I had this post almost finished when I took a break and, sure enough, I saw this article addressing what I was writing about.
So here’s my post, though somewhat different than what I had first intended.
If you in any way knew those souls who left this plane last week, I can’t write to you.
What I mean is, I can’t write anything that comes from a place of understanding. No way I can grasp your sorrow. So I will just offer my sympathies and love.
I have no desire to look at the articles that are starting to pop up featuring personal pictures of the victims, from when they were alive. Nothing I care to see. Not yet.
Friends who are parents, I see their posts on the Internet about explaining this to their children. I don’t have kids yet, so again I empathize yet don’t 100% relate.

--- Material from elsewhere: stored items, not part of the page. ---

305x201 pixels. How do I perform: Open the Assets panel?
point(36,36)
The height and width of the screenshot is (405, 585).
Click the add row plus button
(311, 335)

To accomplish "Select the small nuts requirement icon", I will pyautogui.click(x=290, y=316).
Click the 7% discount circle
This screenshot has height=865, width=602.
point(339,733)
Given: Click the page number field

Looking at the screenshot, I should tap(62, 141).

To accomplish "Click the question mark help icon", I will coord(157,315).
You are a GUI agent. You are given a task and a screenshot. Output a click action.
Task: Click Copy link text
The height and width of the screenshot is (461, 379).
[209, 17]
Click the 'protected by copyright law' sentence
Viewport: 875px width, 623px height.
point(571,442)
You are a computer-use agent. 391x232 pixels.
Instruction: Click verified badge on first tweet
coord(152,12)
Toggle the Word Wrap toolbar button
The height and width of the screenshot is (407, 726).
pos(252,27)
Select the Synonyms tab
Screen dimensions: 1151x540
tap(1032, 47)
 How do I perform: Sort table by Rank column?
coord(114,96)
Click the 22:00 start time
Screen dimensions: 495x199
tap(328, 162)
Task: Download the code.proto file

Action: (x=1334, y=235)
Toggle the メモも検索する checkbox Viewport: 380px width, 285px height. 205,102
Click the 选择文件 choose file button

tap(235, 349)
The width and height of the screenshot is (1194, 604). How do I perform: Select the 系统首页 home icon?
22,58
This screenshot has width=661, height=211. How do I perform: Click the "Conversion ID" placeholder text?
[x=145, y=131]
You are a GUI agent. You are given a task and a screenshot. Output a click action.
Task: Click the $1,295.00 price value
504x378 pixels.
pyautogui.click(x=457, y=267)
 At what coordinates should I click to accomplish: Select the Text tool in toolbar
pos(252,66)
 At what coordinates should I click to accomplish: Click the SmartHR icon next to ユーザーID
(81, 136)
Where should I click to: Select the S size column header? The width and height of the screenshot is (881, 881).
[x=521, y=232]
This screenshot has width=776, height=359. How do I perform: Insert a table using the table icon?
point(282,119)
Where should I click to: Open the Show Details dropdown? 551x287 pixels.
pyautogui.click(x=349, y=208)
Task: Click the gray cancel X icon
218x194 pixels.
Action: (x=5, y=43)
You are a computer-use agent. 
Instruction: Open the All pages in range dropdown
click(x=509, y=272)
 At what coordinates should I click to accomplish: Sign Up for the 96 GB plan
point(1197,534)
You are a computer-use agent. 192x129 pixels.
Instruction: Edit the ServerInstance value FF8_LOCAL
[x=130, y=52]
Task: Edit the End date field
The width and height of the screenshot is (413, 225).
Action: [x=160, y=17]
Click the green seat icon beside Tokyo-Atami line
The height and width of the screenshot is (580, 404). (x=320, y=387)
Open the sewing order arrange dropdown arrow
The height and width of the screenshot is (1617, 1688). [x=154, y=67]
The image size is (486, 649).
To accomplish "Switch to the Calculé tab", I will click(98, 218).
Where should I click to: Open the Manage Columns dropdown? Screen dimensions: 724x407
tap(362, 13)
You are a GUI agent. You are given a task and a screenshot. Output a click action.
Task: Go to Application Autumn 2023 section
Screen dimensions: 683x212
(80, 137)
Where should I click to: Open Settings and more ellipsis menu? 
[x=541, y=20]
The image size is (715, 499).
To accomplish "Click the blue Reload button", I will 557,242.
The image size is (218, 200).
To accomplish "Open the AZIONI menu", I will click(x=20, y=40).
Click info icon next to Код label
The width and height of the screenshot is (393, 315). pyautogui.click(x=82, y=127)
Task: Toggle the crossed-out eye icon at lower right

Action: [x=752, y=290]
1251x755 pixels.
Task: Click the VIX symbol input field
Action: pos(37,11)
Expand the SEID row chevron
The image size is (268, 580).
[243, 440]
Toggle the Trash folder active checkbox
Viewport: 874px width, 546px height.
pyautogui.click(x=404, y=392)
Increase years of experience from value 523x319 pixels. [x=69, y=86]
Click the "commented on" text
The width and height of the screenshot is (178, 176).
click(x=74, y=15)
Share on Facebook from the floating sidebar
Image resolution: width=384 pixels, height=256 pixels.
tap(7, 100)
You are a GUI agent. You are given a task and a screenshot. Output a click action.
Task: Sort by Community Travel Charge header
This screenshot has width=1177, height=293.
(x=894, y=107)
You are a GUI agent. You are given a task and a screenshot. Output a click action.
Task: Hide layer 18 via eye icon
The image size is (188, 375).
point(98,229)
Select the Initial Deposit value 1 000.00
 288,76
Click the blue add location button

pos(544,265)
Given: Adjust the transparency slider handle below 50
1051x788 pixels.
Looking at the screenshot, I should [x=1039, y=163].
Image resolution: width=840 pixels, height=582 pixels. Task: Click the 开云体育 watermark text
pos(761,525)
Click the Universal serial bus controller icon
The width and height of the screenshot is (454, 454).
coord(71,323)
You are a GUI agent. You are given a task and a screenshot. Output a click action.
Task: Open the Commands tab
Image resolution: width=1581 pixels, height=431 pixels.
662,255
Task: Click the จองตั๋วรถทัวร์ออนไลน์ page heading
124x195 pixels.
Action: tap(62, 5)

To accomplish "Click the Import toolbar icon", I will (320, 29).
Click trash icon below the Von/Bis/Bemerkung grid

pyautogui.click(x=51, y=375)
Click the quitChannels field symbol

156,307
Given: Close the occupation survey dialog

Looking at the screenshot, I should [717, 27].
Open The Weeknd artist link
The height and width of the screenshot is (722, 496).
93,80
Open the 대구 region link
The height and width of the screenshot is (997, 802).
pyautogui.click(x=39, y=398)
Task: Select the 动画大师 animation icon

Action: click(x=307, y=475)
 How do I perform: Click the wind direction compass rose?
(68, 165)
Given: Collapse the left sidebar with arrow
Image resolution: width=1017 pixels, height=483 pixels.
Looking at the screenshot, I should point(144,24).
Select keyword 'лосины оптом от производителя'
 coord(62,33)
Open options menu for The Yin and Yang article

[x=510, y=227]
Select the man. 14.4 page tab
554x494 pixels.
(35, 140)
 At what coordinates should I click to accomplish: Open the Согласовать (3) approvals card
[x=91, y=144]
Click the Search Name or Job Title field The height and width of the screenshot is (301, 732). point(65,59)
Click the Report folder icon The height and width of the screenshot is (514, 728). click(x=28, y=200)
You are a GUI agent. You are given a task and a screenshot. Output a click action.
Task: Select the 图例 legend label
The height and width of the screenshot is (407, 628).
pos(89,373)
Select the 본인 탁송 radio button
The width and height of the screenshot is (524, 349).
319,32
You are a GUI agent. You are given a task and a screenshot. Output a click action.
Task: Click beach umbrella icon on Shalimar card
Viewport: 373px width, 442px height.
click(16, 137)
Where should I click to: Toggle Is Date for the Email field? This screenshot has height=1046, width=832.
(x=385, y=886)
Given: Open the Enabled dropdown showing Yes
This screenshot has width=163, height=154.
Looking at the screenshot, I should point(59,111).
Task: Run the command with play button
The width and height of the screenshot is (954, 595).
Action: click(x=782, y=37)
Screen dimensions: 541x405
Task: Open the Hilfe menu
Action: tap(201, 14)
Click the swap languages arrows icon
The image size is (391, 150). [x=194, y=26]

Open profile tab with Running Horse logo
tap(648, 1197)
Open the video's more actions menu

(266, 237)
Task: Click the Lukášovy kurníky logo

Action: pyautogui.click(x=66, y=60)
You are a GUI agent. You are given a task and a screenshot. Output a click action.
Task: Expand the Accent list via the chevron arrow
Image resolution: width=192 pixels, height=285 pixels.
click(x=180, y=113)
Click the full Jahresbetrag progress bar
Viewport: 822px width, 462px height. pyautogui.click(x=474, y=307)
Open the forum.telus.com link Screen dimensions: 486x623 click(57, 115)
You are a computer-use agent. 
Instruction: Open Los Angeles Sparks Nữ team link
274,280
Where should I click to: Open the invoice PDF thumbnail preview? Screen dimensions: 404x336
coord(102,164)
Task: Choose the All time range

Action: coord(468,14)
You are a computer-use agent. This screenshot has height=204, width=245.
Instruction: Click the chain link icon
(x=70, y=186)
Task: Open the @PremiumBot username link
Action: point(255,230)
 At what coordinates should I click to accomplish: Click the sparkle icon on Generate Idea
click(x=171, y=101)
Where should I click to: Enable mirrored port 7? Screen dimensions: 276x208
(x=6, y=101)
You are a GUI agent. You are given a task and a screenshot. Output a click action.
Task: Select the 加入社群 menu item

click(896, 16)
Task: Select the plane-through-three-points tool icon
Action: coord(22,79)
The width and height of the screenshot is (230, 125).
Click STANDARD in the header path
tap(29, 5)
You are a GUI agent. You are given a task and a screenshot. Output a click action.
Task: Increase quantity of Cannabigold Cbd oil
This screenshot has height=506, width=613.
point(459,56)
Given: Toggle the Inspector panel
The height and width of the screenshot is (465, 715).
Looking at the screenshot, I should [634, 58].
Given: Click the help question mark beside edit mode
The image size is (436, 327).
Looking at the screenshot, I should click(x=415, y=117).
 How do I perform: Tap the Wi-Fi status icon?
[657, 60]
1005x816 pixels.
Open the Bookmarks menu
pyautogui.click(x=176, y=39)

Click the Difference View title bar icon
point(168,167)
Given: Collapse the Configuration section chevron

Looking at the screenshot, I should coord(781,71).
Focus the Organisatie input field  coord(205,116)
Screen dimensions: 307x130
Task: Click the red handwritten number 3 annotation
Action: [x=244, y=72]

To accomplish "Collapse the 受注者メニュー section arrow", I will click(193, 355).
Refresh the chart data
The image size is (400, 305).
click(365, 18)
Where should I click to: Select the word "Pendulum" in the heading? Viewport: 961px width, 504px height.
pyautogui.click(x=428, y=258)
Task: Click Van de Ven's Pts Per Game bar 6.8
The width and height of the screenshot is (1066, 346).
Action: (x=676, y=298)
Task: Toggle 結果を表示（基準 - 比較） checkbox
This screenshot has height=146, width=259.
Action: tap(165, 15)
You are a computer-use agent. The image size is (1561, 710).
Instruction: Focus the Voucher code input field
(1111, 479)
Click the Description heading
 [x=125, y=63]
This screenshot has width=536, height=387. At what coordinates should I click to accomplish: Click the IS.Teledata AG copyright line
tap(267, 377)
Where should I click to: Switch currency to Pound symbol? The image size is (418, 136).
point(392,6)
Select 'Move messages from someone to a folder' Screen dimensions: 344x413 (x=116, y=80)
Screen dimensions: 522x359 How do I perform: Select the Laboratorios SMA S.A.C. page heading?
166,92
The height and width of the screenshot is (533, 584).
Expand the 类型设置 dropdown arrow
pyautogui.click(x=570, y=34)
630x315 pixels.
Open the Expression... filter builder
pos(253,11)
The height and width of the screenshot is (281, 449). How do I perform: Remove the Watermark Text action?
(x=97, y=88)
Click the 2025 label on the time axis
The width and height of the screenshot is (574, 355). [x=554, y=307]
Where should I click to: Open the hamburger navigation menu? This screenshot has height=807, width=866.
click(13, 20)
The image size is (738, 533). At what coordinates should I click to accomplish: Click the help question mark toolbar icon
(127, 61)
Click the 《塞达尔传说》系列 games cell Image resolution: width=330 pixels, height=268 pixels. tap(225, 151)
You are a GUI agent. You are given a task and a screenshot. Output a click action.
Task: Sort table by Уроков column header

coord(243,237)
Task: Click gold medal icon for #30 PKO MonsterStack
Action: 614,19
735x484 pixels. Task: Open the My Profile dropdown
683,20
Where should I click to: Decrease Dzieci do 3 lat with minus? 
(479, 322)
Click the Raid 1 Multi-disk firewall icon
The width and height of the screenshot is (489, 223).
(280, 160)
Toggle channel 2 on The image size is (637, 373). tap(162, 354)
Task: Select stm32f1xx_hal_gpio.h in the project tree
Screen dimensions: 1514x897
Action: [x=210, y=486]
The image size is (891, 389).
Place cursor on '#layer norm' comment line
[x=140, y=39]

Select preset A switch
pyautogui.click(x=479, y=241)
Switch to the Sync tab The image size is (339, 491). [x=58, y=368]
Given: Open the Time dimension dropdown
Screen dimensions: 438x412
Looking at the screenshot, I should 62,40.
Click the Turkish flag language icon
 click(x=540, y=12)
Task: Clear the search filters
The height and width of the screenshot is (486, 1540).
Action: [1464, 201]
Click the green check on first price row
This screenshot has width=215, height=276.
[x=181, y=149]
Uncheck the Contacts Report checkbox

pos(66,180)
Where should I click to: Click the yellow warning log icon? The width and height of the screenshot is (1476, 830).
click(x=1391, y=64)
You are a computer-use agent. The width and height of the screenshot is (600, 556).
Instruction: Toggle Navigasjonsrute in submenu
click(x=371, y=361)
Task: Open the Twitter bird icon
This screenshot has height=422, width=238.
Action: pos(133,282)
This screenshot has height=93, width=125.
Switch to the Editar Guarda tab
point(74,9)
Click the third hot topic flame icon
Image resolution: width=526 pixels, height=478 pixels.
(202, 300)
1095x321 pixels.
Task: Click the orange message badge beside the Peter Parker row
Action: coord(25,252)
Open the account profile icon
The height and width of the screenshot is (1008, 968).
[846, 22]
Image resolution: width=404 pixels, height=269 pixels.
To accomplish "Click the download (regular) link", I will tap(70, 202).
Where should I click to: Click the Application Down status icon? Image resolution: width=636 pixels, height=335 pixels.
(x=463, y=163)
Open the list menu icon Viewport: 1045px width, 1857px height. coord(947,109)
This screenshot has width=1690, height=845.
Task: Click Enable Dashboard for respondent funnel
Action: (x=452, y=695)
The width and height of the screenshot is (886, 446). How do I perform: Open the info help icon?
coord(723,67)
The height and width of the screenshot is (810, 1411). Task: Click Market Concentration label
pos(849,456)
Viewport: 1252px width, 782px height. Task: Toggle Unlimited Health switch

However, I can offer something more than condolences to one group. I can write to the residents of Newtown and its surrounding areas who weren’t affected personally by the tragedy, but were affected due to their geographic proximity.
I live in Denver, Colorado. About twenty minutes from the theater where the Aurora shootings happened.
I have friends who live near the theater. My last part-time job was out near there, and I used to drive by it on break.
And, in 1999, I was at work when we all tuned in our radios to the live coverage of Columbine. (Two coworkers hurriedly left that day, their children were students. Thankfully, they weren’t hurt.)
Those first weeks after the Aurora theater tragedy, it was surreal to see international media outlets showing buildings you drive by and shopping centers where you stopped into a store one time, years ago.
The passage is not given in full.